Io credo di averla sentita abbastanza spesso, anche se non vorrei che le mie statistiche siano viziate dall'eco della semplice interiezione "boia". 

Per contro, ho vissuto in Lombardia per qualche anno e devo dire che ho sentito quest'espressione molto di raro (per quel che può valere la mia esperienza strettamente personale). 

Mi pare tuttavia di capire dai commenti precedenti che si tratta di un'espressione, di fatto, originaria proprio dell'Italia del nord? Forse diffusa al resto d'Italia con la tv? Sono curioso.


----------



## effeundici

Mah, a me sembra parecchio toscana come espressione.


----------



## lautaro

Azzardiamo una prima ipotesi?
L'espressione è privilegiata in Toscana ed è standard italiano. Non è un localismo.
Dai, ragazzi...altri post!

LAU


----------



## MOMO2

lautaro said:


> Ciao a tutti,
> mi/ci interessa sapere come è distribuita l'espressione "un male boia" sulla penisola italiana e anche se può essere considerata un localismo. Mi spiego: sappiamo che è compresa da chiunque in qualunque regione, ma la si usa spesso? si usava? è desueta?
> 
> Grazie a tutti
> 
> LAU


 
"male boia / male cane"

Quando vivevo a Roma sentivo dire "male cane", da quando sono emigrata a Nord () sento con maggior frequenza "male boia". Non è desueto. E si usa tanto spesso quanto spesso ti fai male .

Momo2


----------



## nikis

Io dico sempre e sento quasi solamente *un male cane*.


----------



## paolar

In Piemonte e Val d'Aosta l'espressione è usata, uso peraltro non frequentissimo.


----------



## danalto

Io li uso entrambi, indifferentemente.


----------



## ElFrikiChino

In Lombardia (molto bassa, per cui azzardo anche Modena, Verona, Rovigo) si sente e si usa. Io uso indifferentemente male boia e male cane


----------



## reef

In Romagna "male boia" è nettamente più usato.


----------



## Sprocedato

I miei parenti veneti dicono "un male boia" ("un freddo boia", ecc.) Belluno, ma non solo.
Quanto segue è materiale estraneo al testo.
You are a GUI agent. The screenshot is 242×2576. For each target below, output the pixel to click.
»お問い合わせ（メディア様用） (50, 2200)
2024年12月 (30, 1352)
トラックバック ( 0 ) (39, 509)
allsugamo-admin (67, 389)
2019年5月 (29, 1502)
A Livorno si usa "Boia, deh!" come intercalare, ma "un male boia" non è usatissimo.


----------



## danalto

reef said:


> In Romagna "male boia" è nettamente più usato.


Ah, ecco! Le mie origini mi hanno tradita, allora! 
Ora che mi ci fai pensare, sì, è da lì che ho preso l'abitudine di citare il boia, quando mi faccio male!


----------